Saved data entries
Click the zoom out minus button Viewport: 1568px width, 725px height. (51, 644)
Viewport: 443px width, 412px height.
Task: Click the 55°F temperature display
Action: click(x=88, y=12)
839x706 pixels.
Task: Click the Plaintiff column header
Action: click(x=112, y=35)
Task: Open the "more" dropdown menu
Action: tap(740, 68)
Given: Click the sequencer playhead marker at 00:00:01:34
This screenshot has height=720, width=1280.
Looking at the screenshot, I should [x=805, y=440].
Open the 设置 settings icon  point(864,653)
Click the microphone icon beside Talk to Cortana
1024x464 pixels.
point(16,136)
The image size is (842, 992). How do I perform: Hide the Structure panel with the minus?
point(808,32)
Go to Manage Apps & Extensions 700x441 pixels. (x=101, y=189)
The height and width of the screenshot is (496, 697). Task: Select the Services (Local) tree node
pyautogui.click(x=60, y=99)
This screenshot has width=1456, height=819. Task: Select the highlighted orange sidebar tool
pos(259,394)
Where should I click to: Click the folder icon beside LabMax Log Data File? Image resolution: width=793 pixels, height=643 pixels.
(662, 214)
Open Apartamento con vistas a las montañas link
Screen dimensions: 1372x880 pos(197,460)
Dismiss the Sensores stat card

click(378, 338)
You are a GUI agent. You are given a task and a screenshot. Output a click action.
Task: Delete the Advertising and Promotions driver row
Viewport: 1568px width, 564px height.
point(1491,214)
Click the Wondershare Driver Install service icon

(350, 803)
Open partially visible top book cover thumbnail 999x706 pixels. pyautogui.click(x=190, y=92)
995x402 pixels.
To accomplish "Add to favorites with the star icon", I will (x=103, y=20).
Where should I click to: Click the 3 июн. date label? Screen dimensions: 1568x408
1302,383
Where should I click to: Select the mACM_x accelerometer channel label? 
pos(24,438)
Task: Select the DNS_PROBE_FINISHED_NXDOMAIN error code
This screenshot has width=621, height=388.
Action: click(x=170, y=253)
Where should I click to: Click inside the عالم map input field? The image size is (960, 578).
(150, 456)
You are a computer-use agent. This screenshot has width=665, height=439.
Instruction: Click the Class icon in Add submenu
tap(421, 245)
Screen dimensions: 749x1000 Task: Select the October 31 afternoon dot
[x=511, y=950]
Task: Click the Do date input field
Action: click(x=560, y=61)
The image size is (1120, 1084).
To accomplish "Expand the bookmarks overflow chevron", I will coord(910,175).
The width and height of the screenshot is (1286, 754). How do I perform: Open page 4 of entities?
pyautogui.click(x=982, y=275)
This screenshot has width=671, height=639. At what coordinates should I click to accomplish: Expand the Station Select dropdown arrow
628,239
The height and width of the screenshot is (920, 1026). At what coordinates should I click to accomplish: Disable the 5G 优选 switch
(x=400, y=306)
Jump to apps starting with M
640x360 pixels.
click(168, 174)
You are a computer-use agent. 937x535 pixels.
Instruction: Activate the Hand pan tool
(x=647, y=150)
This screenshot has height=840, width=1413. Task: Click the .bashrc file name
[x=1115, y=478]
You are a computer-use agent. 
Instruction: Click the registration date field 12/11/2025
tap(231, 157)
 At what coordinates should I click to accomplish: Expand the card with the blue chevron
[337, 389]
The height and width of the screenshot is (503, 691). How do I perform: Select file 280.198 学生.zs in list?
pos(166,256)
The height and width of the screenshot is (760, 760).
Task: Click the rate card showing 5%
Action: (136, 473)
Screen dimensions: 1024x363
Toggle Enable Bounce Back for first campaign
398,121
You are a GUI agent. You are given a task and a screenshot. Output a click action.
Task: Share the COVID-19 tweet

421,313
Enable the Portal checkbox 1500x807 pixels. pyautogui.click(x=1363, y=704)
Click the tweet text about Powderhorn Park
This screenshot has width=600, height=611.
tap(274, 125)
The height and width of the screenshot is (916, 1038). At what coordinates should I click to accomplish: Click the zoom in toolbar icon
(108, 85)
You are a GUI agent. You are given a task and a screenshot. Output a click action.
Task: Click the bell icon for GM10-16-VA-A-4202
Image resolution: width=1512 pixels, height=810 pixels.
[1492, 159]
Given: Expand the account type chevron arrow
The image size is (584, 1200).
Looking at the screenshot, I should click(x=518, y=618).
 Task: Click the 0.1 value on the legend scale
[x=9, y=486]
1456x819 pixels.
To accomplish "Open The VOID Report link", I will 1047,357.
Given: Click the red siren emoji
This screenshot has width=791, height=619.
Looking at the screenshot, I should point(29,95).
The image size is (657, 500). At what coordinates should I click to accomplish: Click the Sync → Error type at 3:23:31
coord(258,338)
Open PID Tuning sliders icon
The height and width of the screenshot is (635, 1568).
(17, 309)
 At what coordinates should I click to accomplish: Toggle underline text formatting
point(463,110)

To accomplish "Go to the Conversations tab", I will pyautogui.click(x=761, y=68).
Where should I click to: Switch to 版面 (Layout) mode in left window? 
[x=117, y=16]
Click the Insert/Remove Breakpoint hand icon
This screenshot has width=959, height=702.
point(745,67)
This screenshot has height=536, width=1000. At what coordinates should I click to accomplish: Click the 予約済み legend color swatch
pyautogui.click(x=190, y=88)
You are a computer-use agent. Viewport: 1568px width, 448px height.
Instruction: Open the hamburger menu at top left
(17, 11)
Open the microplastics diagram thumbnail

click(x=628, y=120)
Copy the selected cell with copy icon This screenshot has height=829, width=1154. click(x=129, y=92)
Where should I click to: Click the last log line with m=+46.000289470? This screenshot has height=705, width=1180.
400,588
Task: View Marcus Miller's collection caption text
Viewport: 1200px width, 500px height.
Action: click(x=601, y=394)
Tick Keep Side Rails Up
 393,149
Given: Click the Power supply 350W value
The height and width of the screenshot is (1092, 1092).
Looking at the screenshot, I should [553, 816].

> [Description of the task]: What is needed is each line of the data, printed exactly.

> [Reply]:
Click the zoom out minus button Viewport: 1568px width, 725px height. (51, 644)
Viewport: 443px width, 412px height.
Task: Click the 55°F temperature display
Action: click(x=88, y=12)
839x706 pixels.
Task: Click the Plaintiff column header
Action: click(x=112, y=35)
Task: Open the "more" dropdown menu
Action: tap(740, 68)
Given: Click the sequencer playhead marker at 00:00:01:34
This screenshot has height=720, width=1280.
Looking at the screenshot, I should [x=805, y=440].
Open the 设置 settings icon  point(864,653)
Click the microphone icon beside Talk to Cortana
1024x464 pixels.
point(16,136)
The image size is (842, 992). How do I perform: Hide the Structure panel with the minus?
point(808,32)
Go to Manage Apps & Extensions 700x441 pixels. (x=101, y=189)
The height and width of the screenshot is (496, 697). Task: Select the Services (Local) tree node
pyautogui.click(x=60, y=99)
This screenshot has width=1456, height=819. Task: Select the highlighted orange sidebar tool
pos(259,394)
Where should I click to: Click the folder icon beside LabMax Log Data File? Image resolution: width=793 pixels, height=643 pixels.
(662, 214)
Open Apartamento con vistas a las montañas link
Screen dimensions: 1372x880 pos(197,460)
Dismiss the Sensores stat card

click(378, 338)
You are a GUI agent. You are given a task and a screenshot. Output a click action.
Task: Delete the Advertising and Promotions driver row
Viewport: 1568px width, 564px height.
point(1491,214)
Click the Wondershare Driver Install service icon

(350, 803)
Open partially visible top book cover thumbnail 999x706 pixels. pyautogui.click(x=190, y=92)
995x402 pixels.
To accomplish "Add to favorites with the star icon", I will (x=103, y=20).
Where should I click to: Click the 3 июн. date label? Screen dimensions: 1568x408
1302,383
Where should I click to: Select the mACM_x accelerometer channel label? 
pos(24,438)
Task: Select the DNS_PROBE_FINISHED_NXDOMAIN error code
This screenshot has width=621, height=388.
Action: click(x=170, y=253)
Where should I click to: Click inside the عالم map input field? The image size is (960, 578).
(150, 456)
You are a computer-use agent. This screenshot has width=665, height=439.
Instruction: Click the Class icon in Add submenu
tap(421, 245)
Screen dimensions: 749x1000 Task: Select the October 31 afternoon dot
[x=511, y=950]
Task: Click the Do date input field
Action: click(x=560, y=61)
The image size is (1120, 1084).
To accomplish "Expand the bookmarks overflow chevron", I will coord(910,175).
The width and height of the screenshot is (1286, 754). How do I perform: Open page 4 of entities?
pyautogui.click(x=982, y=275)
This screenshot has width=671, height=639. At what coordinates should I click to accomplish: Expand the Station Select dropdown arrow
628,239
The height and width of the screenshot is (920, 1026). At what coordinates should I click to accomplish: Disable the 5G 优选 switch
(x=400, y=306)
Jump to apps starting with M
640x360 pixels.
click(168, 174)
You are a computer-use agent. 937x535 pixels.
Instruction: Activate the Hand pan tool
(x=647, y=150)
This screenshot has height=840, width=1413. Task: Click the .bashrc file name
[x=1115, y=478]
You are a computer-use agent. 
Instruction: Click the registration date field 12/11/2025
tap(231, 157)
 At what coordinates should I click to accomplish: Expand the card with the blue chevron
[337, 389]
The height and width of the screenshot is (503, 691). How do I perform: Select file 280.198 学生.zs in list?
pos(166,256)
The height and width of the screenshot is (760, 760).
Task: Click the rate card showing 5%
Action: (136, 473)
Screen dimensions: 1024x363
Toggle Enable Bounce Back for first campaign
398,121
You are a GUI agent. You are given a task and a screenshot. Output a click action.
Task: Share the COVID-19 tweet

421,313
Enable the Portal checkbox 1500x807 pixels. pyautogui.click(x=1363, y=704)
Click the tweet text about Powderhorn Park
This screenshot has width=600, height=611.
tap(274, 125)
The height and width of the screenshot is (916, 1038). At what coordinates should I click to accomplish: Click the zoom in toolbar icon
(108, 85)
You are a GUI agent. You are given a task and a screenshot. Output a click action.
Task: Click the bell icon for GM10-16-VA-A-4202
Image resolution: width=1512 pixels, height=810 pixels.
[1492, 159]
Given: Expand the account type chevron arrow
The image size is (584, 1200).
Looking at the screenshot, I should click(x=518, y=618).
 Task: Click the 0.1 value on the legend scale
[x=9, y=486]
1456x819 pixels.
To accomplish "Open The VOID Report link", I will 1047,357.
Given: Click the red siren emoji
This screenshot has width=791, height=619.
Looking at the screenshot, I should point(29,95).
The image size is (657, 500). At what coordinates should I click to accomplish: Click the Sync → Error type at 3:23:31
coord(258,338)
Open PID Tuning sliders icon
The height and width of the screenshot is (635, 1568).
(17, 309)
 At what coordinates should I click to accomplish: Toggle underline text formatting
point(463,110)

To accomplish "Go to the Conversations tab", I will pyautogui.click(x=761, y=68).
Where should I click to: Switch to 版面 (Layout) mode in left window? 
[x=117, y=16]
Click the Insert/Remove Breakpoint hand icon
This screenshot has width=959, height=702.
point(745,67)
This screenshot has height=536, width=1000. At what coordinates should I click to accomplish: Click the 予約済み legend color swatch
pyautogui.click(x=190, y=88)
You are a computer-use agent. Viewport: 1568px width, 448px height.
Instruction: Open the hamburger menu at top left
(17, 11)
Open the microplastics diagram thumbnail

click(x=628, y=120)
Copy the selected cell with copy icon This screenshot has height=829, width=1154. click(x=129, y=92)
Where should I click to: Click the last log line with m=+46.000289470? This screenshot has height=705, width=1180.
400,588
Task: View Marcus Miller's collection caption text
Viewport: 1200px width, 500px height.
Action: click(x=601, y=394)
Tick Keep Side Rails Up
 393,149
Given: Click the Power supply 350W value
The height and width of the screenshot is (1092, 1092).
Looking at the screenshot, I should [553, 816].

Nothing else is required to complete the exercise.